**Work task:**
Extract the stretch of lines that starts at the line with "Where should I" and ends at the last line of the data below. Give it exactly, without pictures.

== Records provided ==

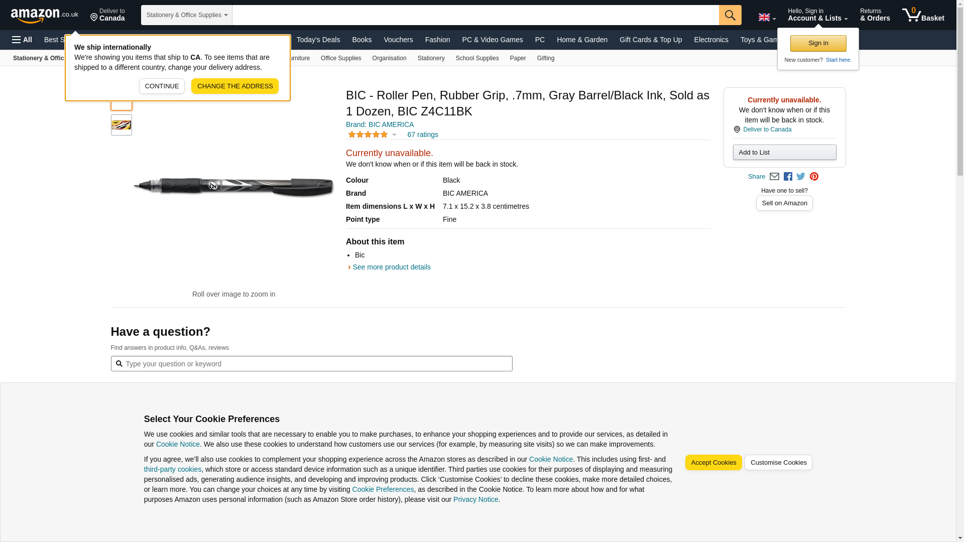Screen dimensions: 964x542
Task: Select the second product image thumbnail
Action: click(122, 125)
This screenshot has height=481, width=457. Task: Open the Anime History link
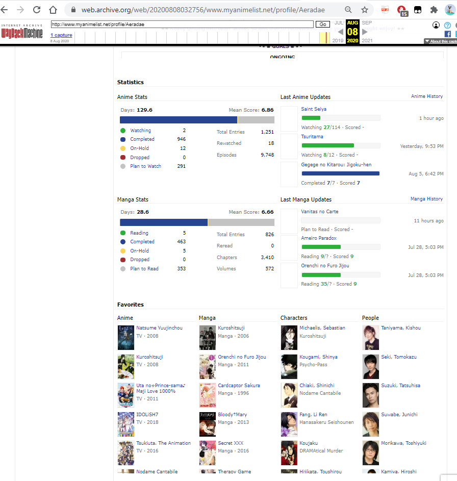coord(427,96)
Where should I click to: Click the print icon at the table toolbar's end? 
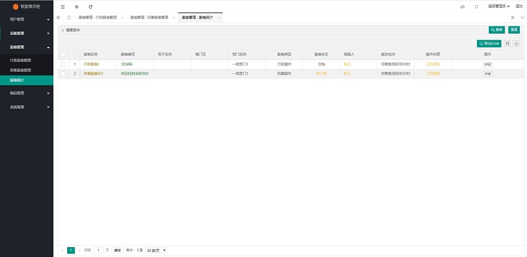[x=516, y=43]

===

**Response to the exercise:**
Where should I click to: Click the print icon at the table toolbar's end? 
[x=516, y=43]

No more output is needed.